Rich G.cascabel Jun 12, 2005 02:10 AM

tried to do a little road cruisin tonight but it was too cold for anything but Spea. Very nice little winder!

lateralis Jun 12, 2005 12:30 PM

Now thats a pretty winder! Was that taken in situ, or did you find that one and set him up for the shot? Great pic and a pretty snake, looks just like some of the ones Ive seen between Phoenix and Blythe on some sideroads.

Cheers
B

regalringneck Jun 12, 2005 04:11 PM

Hiya, some of those crotalids you listed are completely unknown to me, so we can likely add those to the heap of "un-seens" too!
I dont know, I think Brian Eager took that shot & Im still saying I never saw a pink az-cali-winder...specs/tigers/rubers/hopis/western-d's...yes.
But I like it on those winders...ya otta see the gilas from SW Ut.....Incredible most of them

Rich G.cascabel Jun 11, 2005 12:50 AM

winders that are just as colorful as any S.W Utah snake in the area west of Tucson. Granted, most are a tan color but I have seen many that are very reddish or pinkish/orange and one that was literally a bright lipstick pink, and thats no exageration, it was just like Barbie's Corvette.

All rattlesnakes are capable of color shifts. Some are very subtle, some are very pronounced. I have definately noticed it in winders. It seems to me the degree to which a rattlesnake can change is not dictated by which species it belongs to but seems to vary from one individual to the next. And I don't know if some are more capable of color change than others or if the degree is a matter of their choosing or mood. Would make for a cool study, but how would one go about it?

lateralis Jun 11, 2005 10:34 AM

S. ravus
Crotalus stejnegeri
Crotalus lannomi
or Crotalus lepidus
those are the ones that immediately come to mind for the area, though there are others but I think its one of these.

Mike M. Jun 11, 2005 10:48 PM

I will ask my own... why would one population of speckled rattlesnakes match the rocks that it lives in, and another population of the same rattlesnake be colored differently to match the rocks that they live amongst? The answer is the same for the cerastes, and for any other animal species/subspecies/population/etc. that relies on crypsis for part of its self defense.
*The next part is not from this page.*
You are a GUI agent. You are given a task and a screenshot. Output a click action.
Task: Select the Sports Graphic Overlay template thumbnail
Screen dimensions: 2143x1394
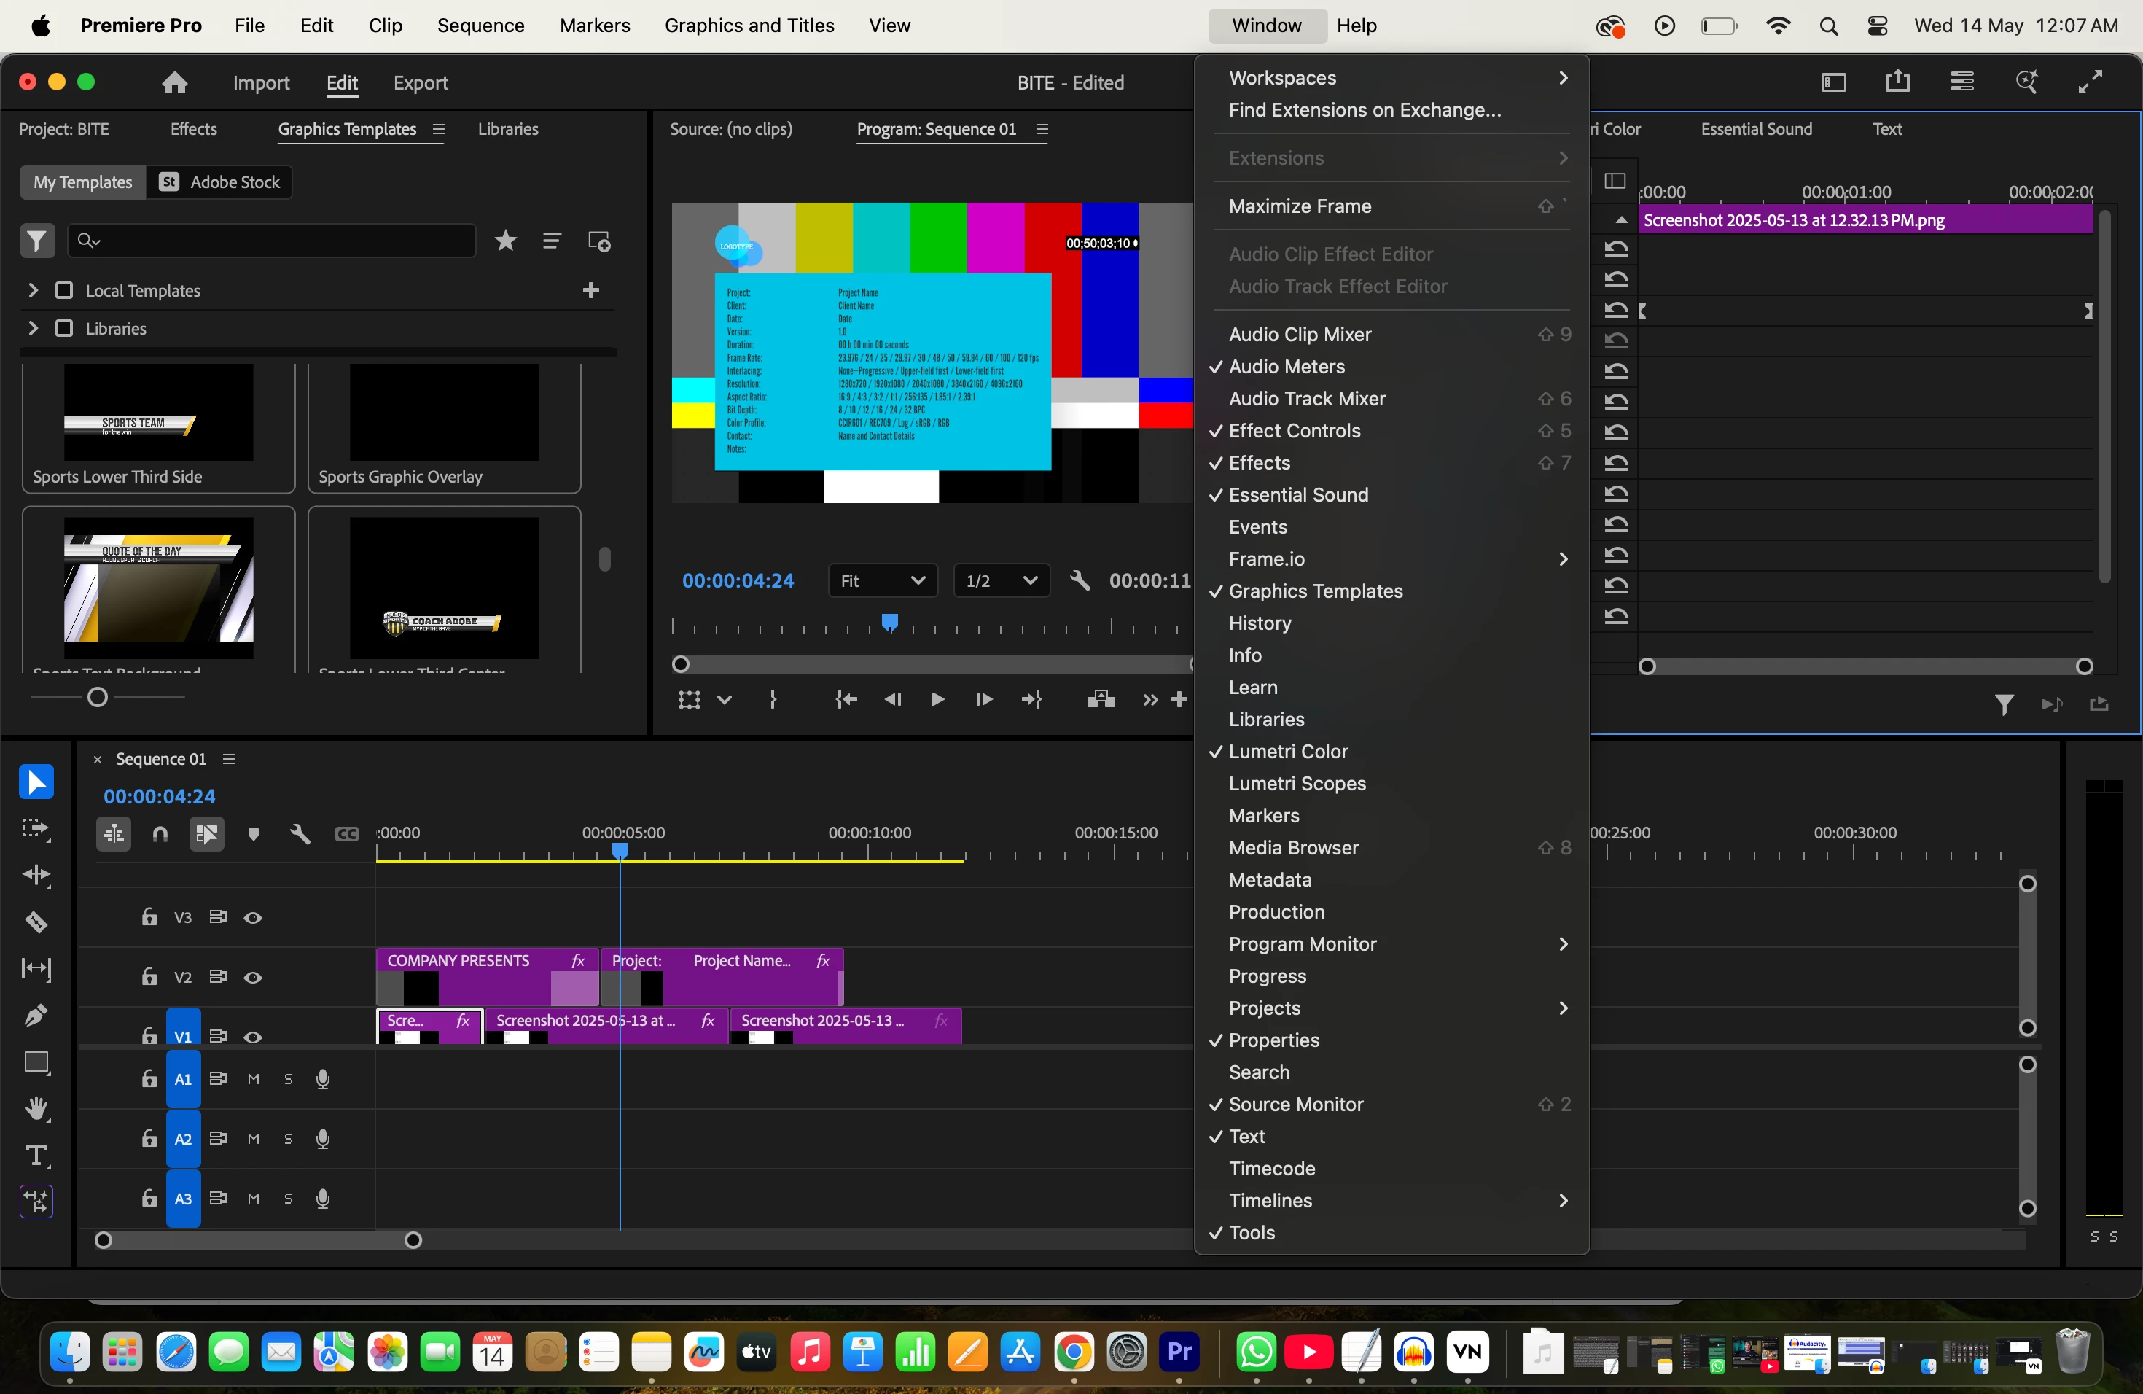coord(444,412)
Mike M. Jun 09, 2005 03:08 PM

It really looked like that snake had a lot of the orange dust on her, and the Utah snakes tend to look very orange. I wasn't really getting at any pinkish tinge to the beige, which definitely isn't uncommon in Cerastes. Sorry about that.
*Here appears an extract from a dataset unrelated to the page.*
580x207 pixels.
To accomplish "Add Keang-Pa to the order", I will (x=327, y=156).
lateralis Jun 10, 2005 06:31 PM

Its one of the reasons I scooped her up, I had been finding juvies all night, typical tan color for the most part, when I came across her and noticed how pretty she was. Most of the ones Ive seen in AZ are like this, a salmon, orange, pink color, but in CA yes the typical white or tan are abundant. Ive never seen one in Utah, anyone got a picture?